Effects of clofibrate on ethanol-induced modifications in liver and adipose tissue metabolism: Role of hepatic redox state and hormonal mechanisms

Abstract

Mechanisms by which clofibrate decreases the development of acute alcoholic fatty liver were studied, especially in regard to hepatic redox state and hormonal regulation of carbohydrate and lipid metabolism. A partial inhibition of the ethanol-induced increase in cytosolic NADH/NAD ratio was observed. As a result, in clofibrate-treated rats hepatic α-GP concentration during ethanol oxidation also remained at the same level as in normal control rats. Clofibrate treatment prevented the ethanol-induced increase in the adipose tissue cAMP and plasma FFA concentrations.
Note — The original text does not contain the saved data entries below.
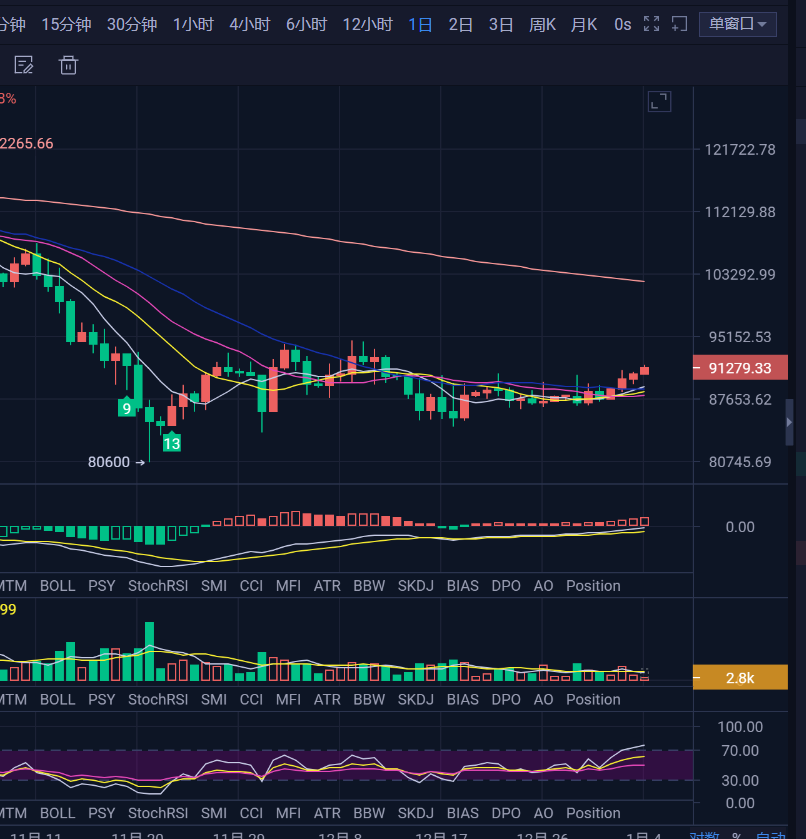Select StochRSI indicator below the MACD panel
The width and height of the screenshot is (806, 839).
(x=158, y=586)
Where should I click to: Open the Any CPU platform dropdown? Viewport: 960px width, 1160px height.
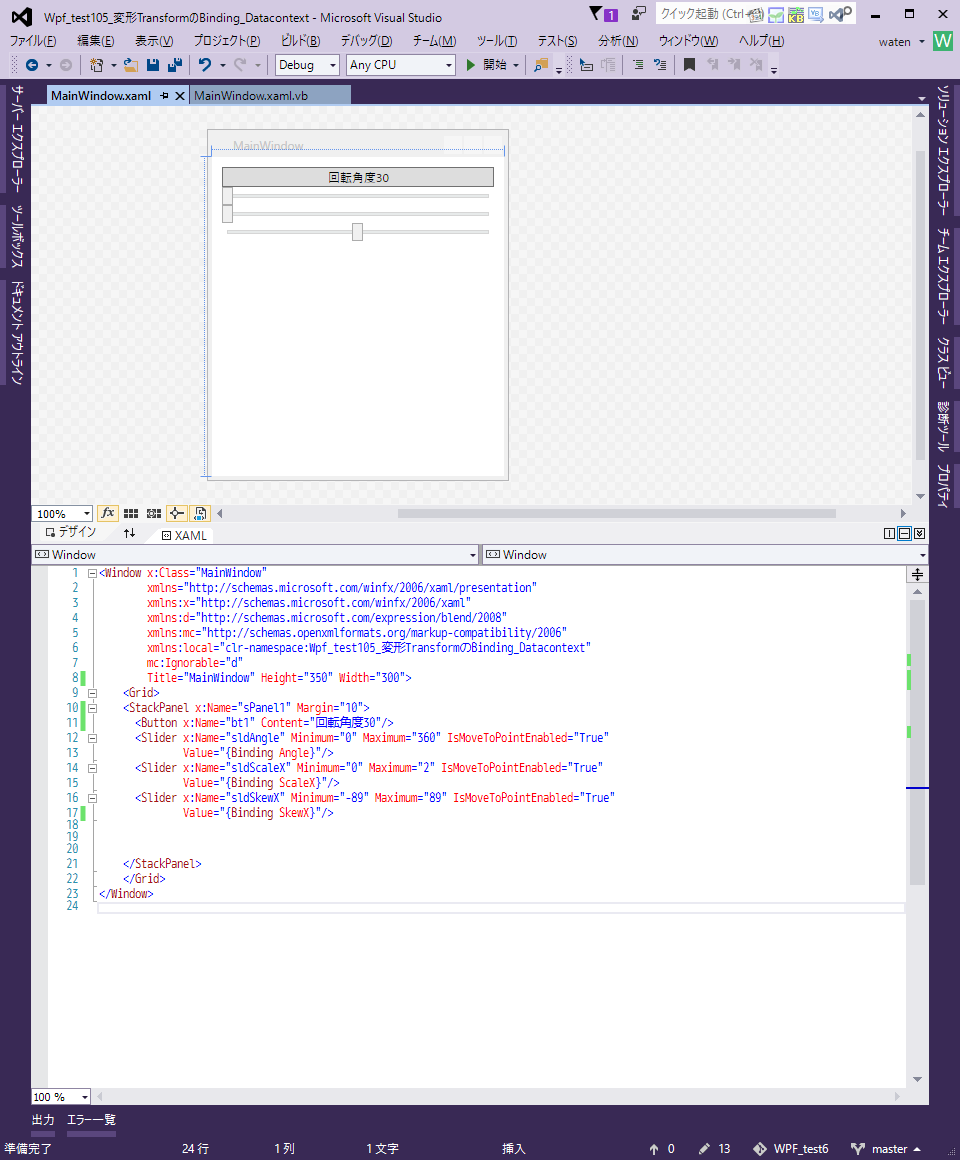400,64
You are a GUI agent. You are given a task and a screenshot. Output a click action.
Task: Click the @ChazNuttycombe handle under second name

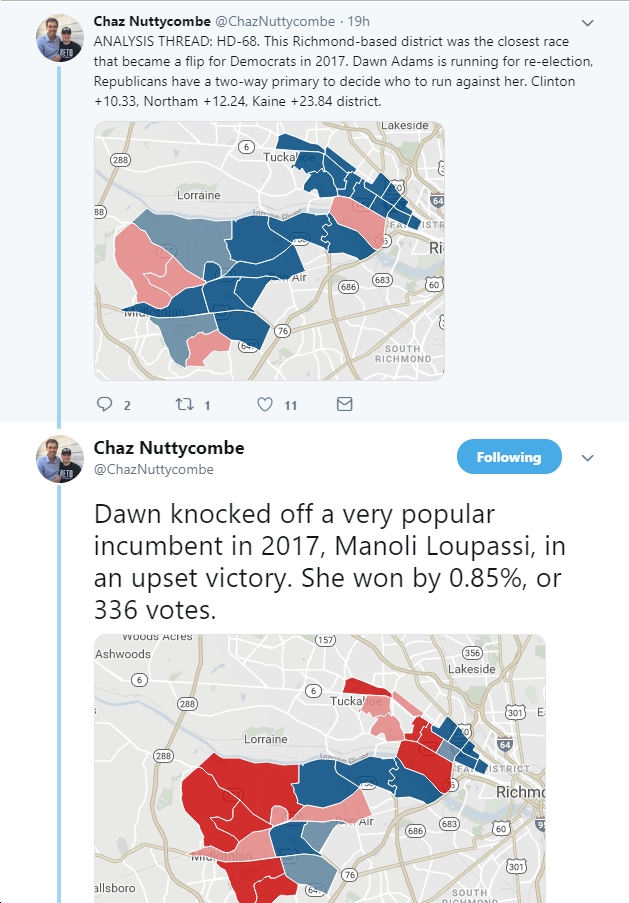(x=154, y=469)
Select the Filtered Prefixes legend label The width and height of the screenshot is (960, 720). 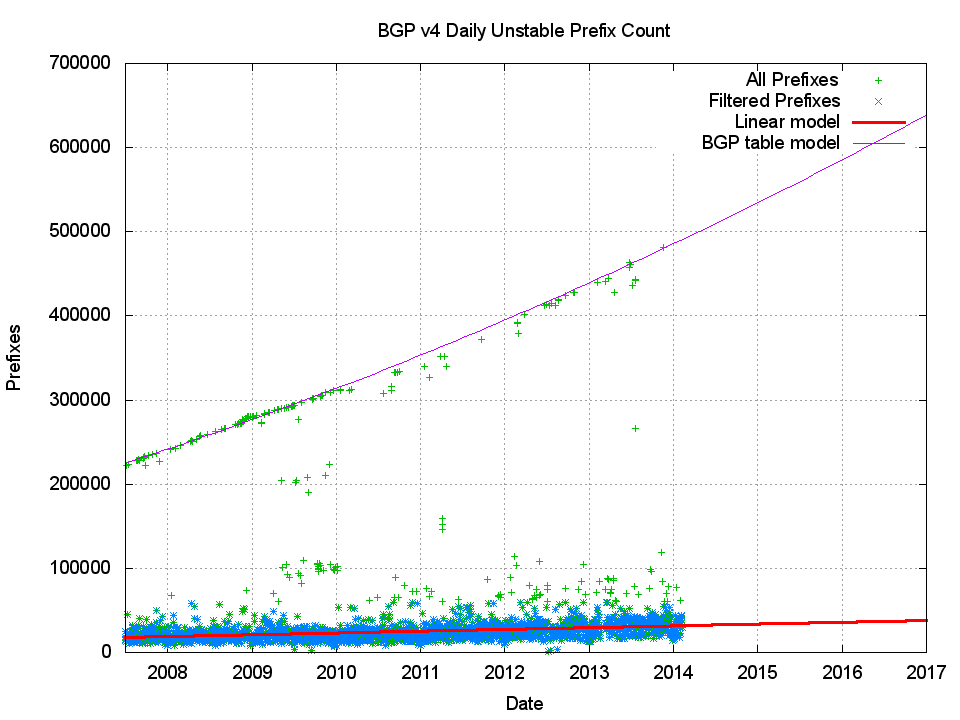pyautogui.click(x=774, y=101)
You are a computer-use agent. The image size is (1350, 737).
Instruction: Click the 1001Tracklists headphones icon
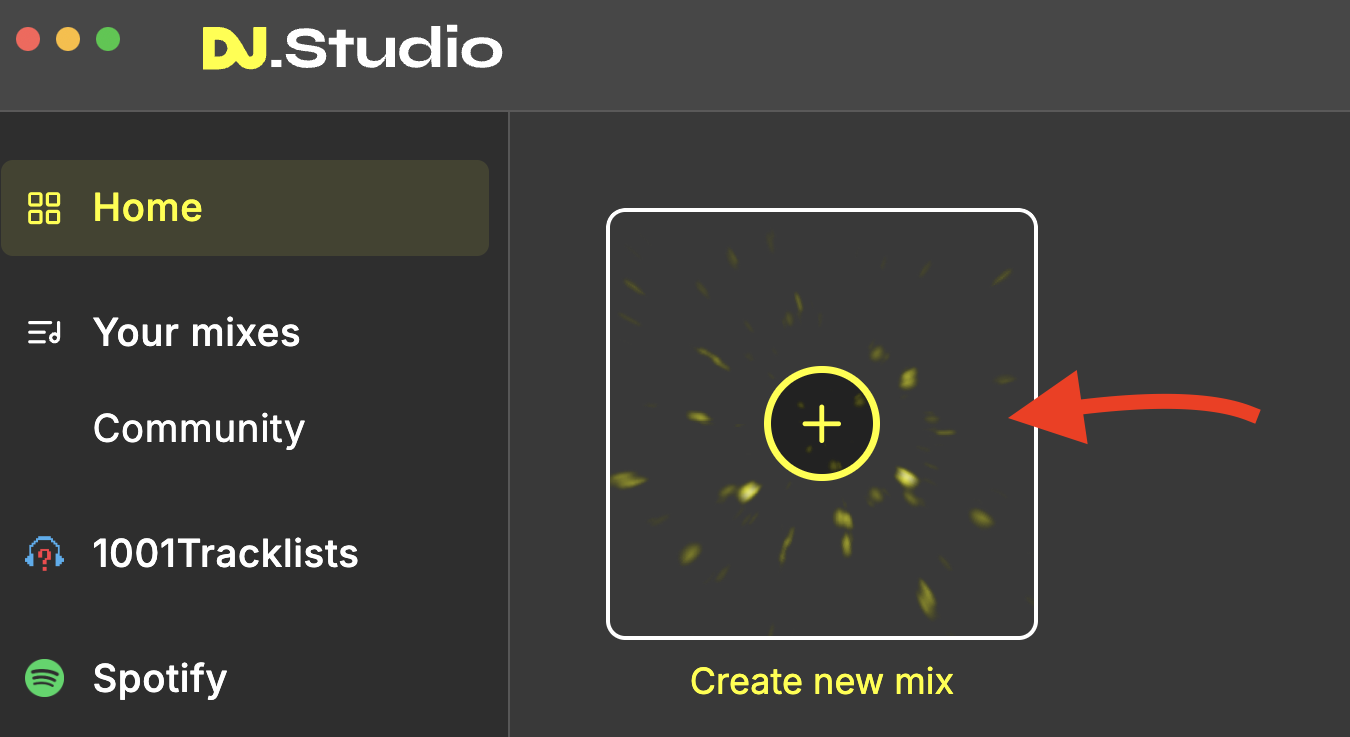point(44,553)
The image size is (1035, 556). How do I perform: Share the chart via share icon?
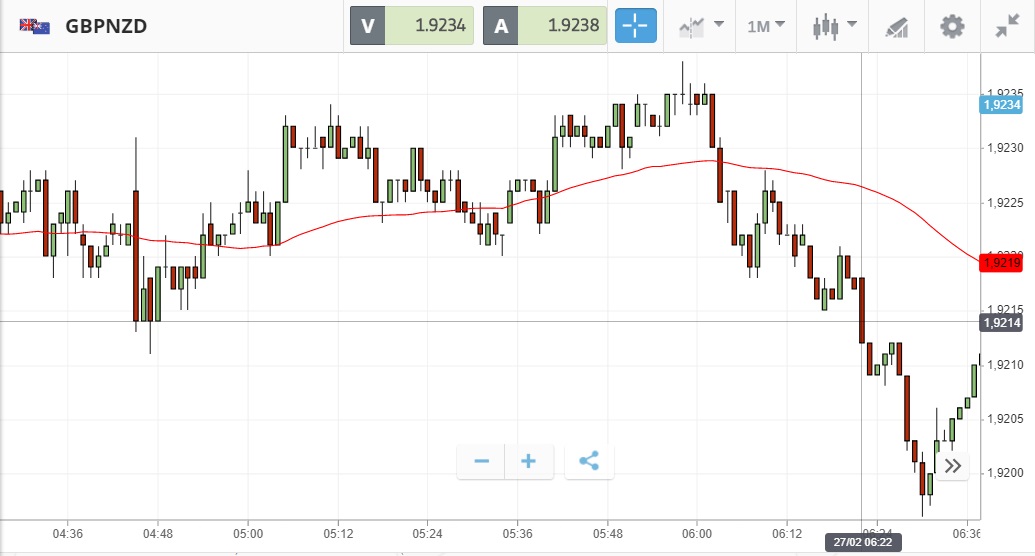click(x=589, y=461)
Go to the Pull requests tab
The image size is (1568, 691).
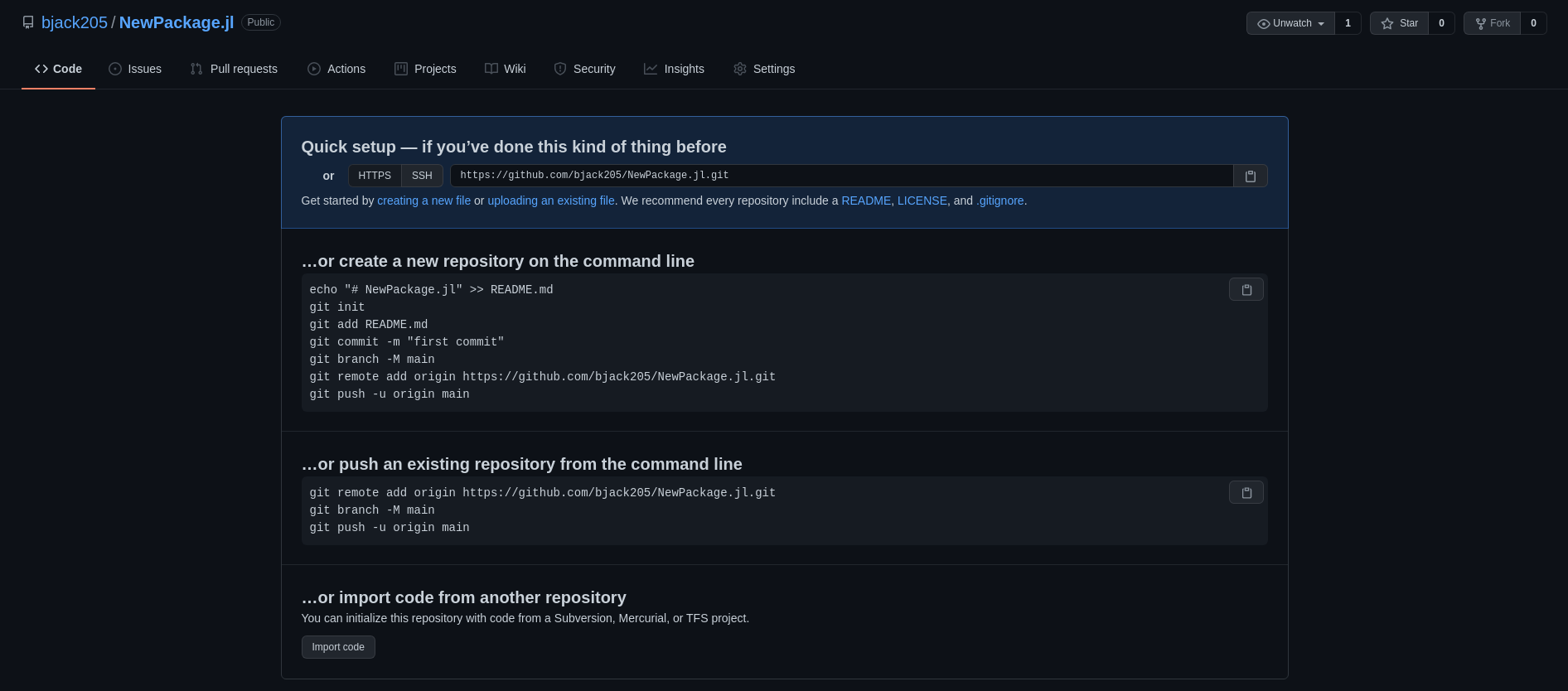point(234,69)
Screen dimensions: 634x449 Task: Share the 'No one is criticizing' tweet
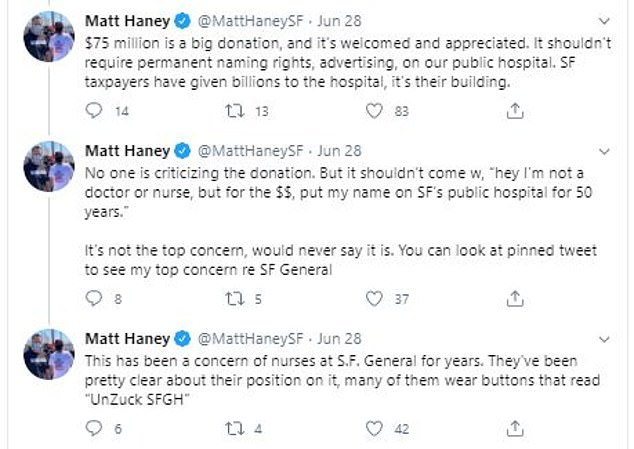[x=516, y=298]
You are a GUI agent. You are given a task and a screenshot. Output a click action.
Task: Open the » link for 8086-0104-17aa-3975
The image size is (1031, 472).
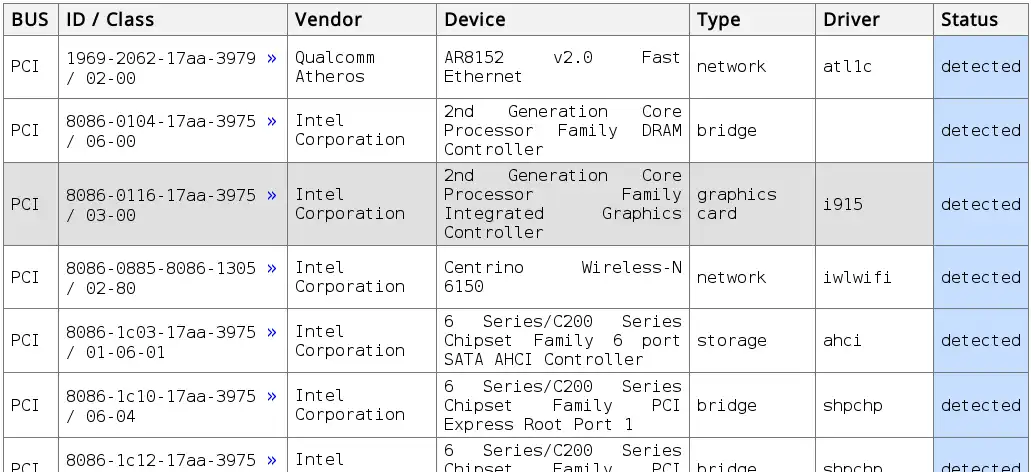coord(272,122)
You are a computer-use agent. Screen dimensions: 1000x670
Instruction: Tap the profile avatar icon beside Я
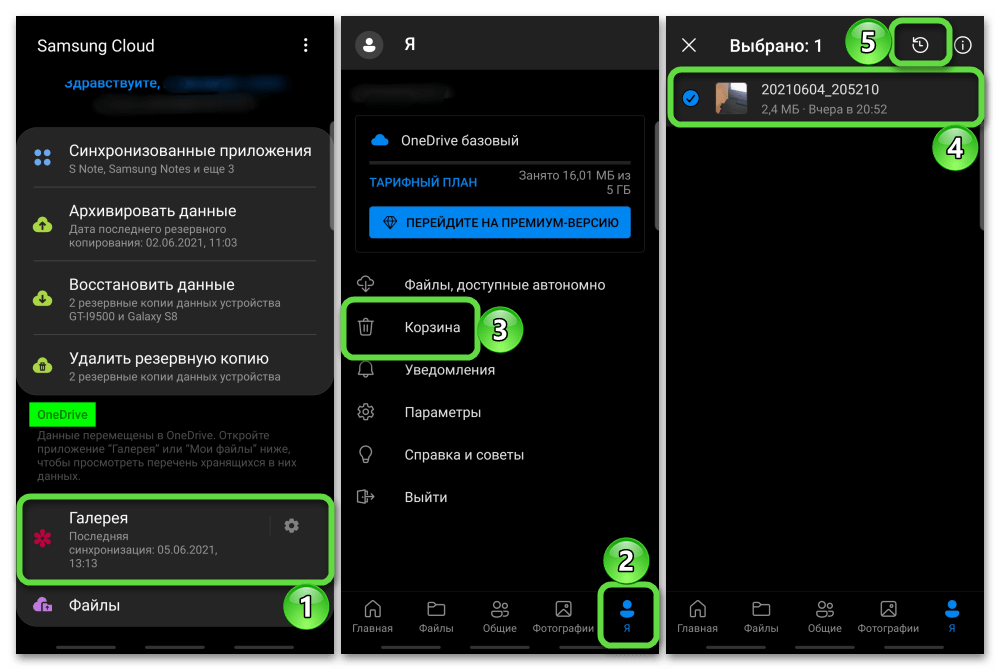pos(371,45)
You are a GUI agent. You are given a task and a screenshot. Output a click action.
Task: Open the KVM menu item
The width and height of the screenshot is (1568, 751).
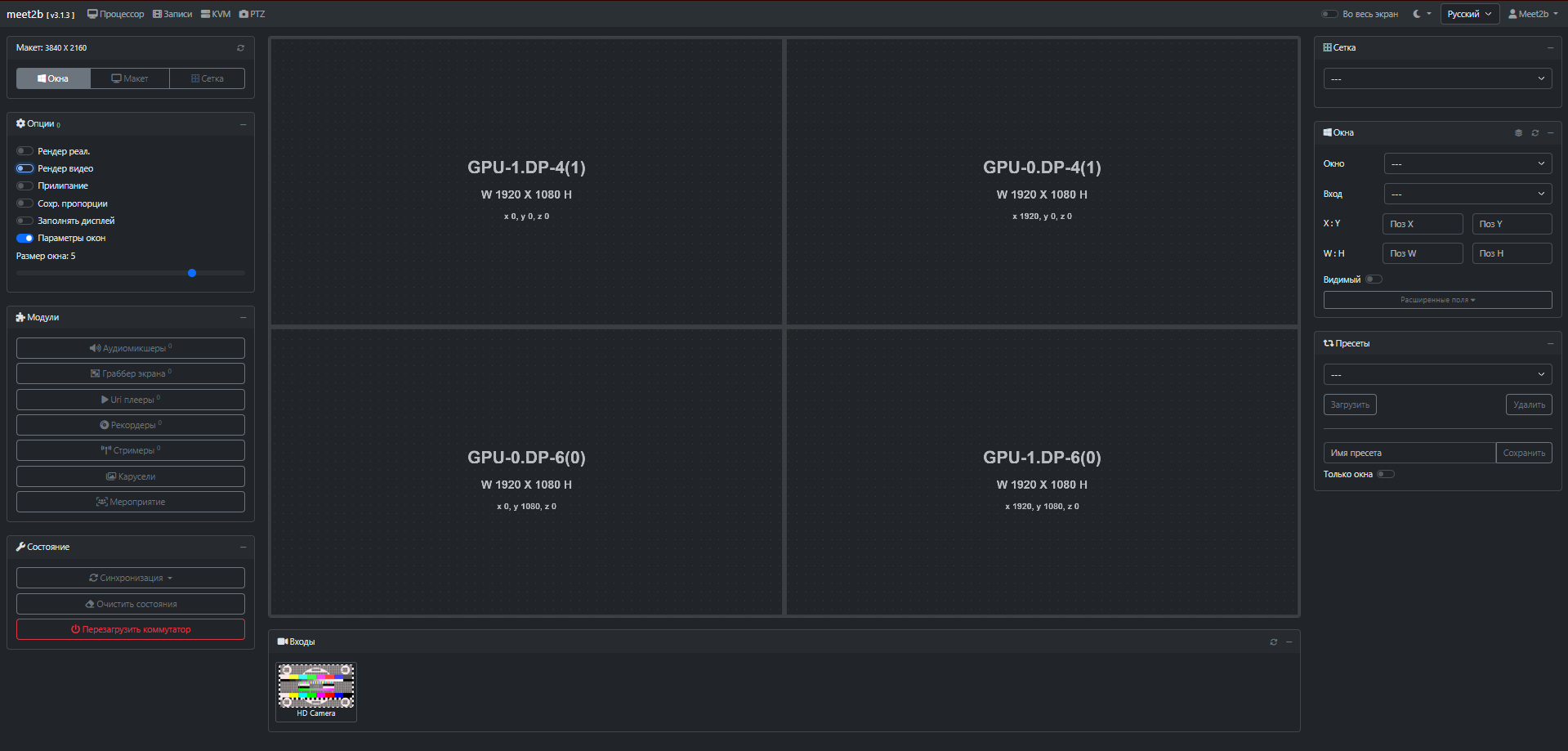coord(216,14)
Hepatic concentrations of CoA-SH, acetyl-CoA and long chain acyl-CoA were markedly increased by clofibrate treatment. Plasma insulin concentration was decreased in clofibrate-treated rats, which also showed an impaired glucose tolerance. The results show that clofibrate is able to restrict the availability of substrates (α-GP and fatty acids) for hepatic triglyceride synthesis in vivo. In addition, it was concluded that the partial inhibition of ethanol-induced fatty liver by clofibrate may result from the enhancement of the oxidation pathway of fatty acid metabolism as suggested by the enormous increase in hepatic content of CoA-SH and its derivatives.